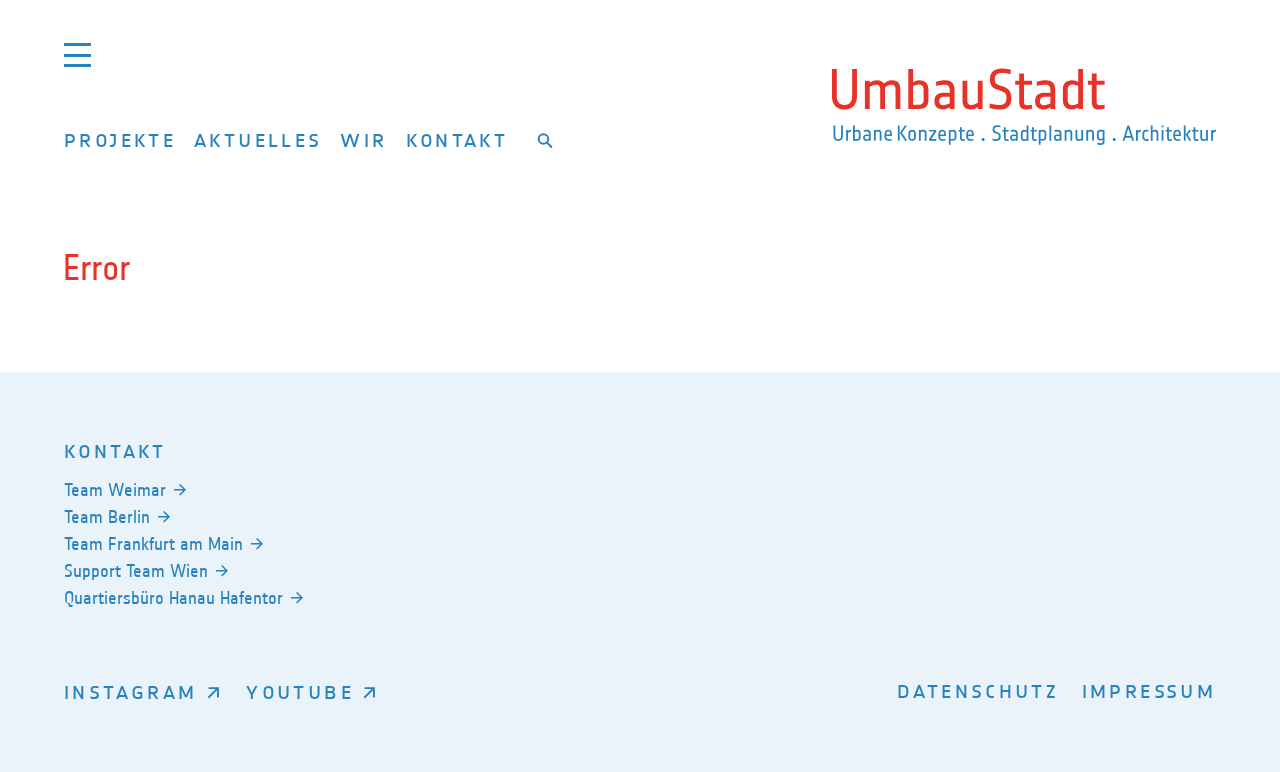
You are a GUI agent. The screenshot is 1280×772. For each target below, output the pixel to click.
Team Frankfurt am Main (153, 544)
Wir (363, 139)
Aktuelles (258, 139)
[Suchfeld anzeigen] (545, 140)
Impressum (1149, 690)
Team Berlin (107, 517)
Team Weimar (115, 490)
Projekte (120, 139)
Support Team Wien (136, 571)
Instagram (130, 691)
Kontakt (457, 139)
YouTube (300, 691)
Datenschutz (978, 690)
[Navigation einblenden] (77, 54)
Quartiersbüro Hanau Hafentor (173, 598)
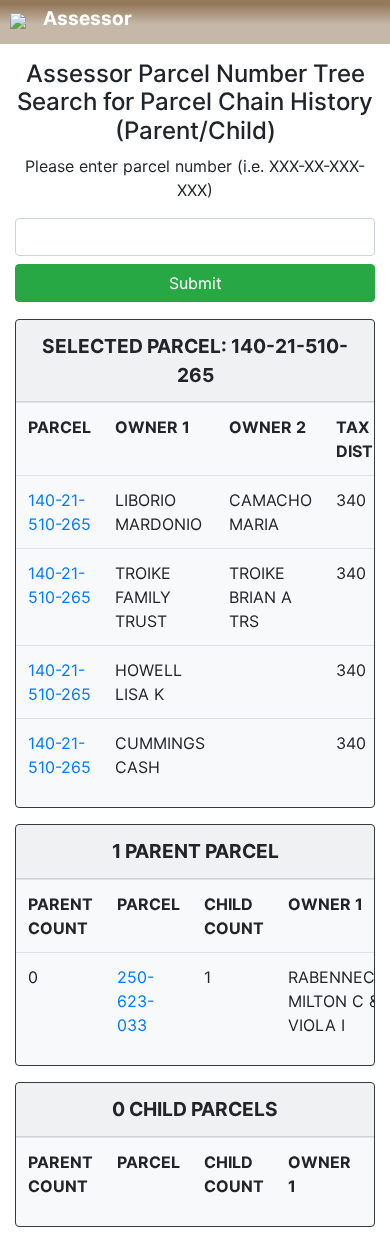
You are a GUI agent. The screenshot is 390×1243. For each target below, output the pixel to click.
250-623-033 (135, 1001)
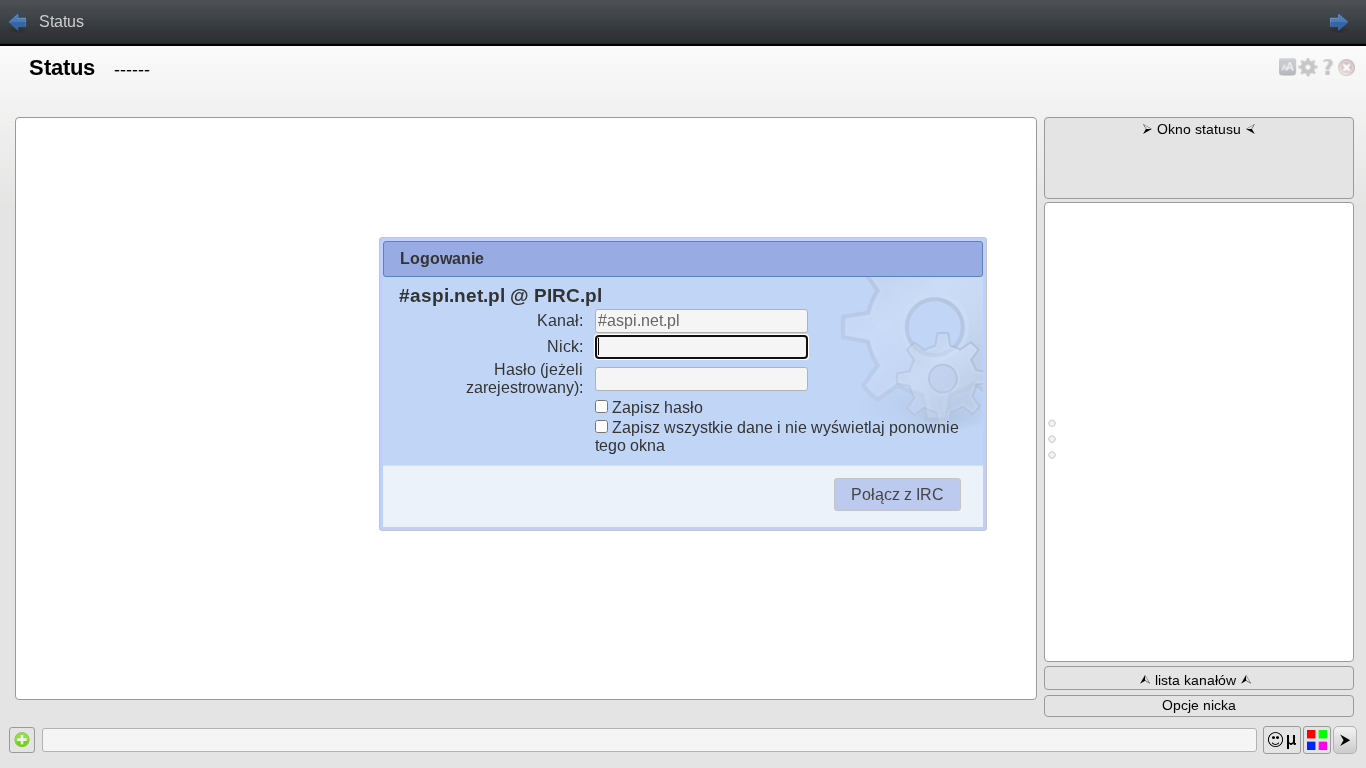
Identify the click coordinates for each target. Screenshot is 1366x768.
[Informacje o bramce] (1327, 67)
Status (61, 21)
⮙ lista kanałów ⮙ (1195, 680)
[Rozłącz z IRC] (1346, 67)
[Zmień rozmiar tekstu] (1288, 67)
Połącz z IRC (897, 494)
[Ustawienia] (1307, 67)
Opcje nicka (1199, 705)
==
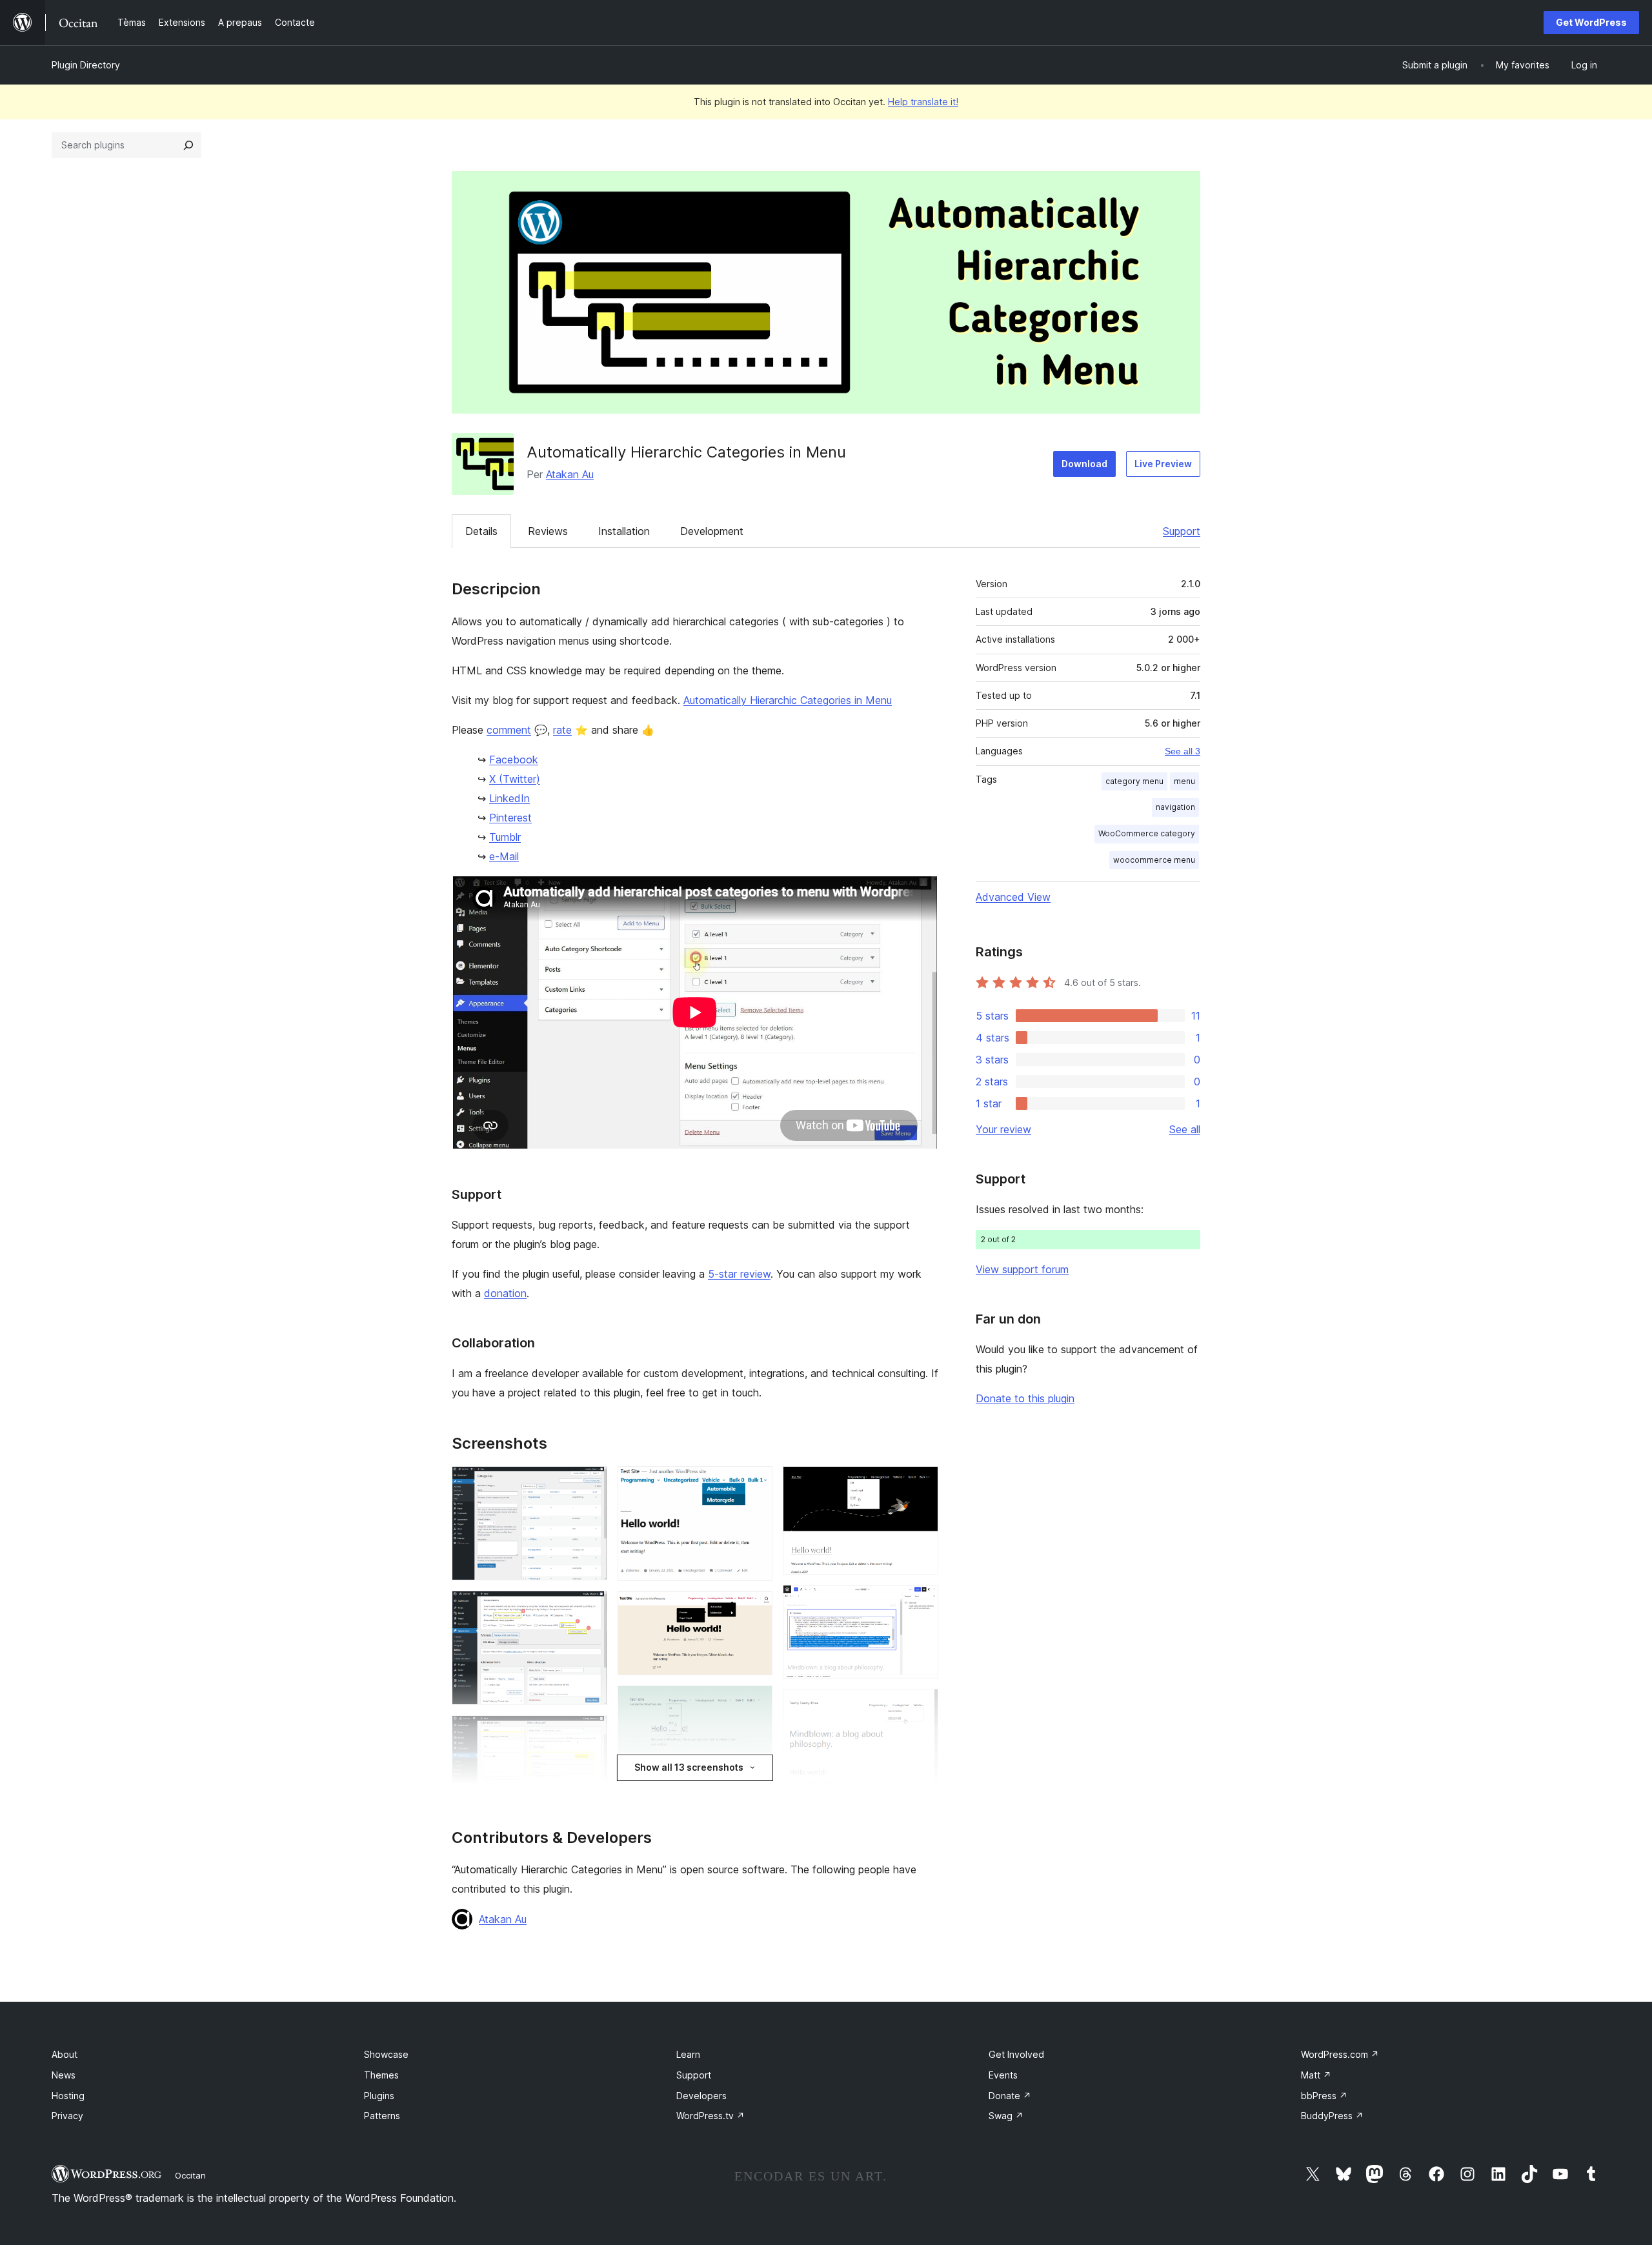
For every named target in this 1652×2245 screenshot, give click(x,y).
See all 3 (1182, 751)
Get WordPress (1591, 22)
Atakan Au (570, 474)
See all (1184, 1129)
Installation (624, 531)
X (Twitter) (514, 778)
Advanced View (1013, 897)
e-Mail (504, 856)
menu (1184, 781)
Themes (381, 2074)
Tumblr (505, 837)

▸ **WHAT YOU WILL DO**
For every line of the records with the string "below", add one to a tally; give the final tally alone.

▸ **ANSWER SECTION**
2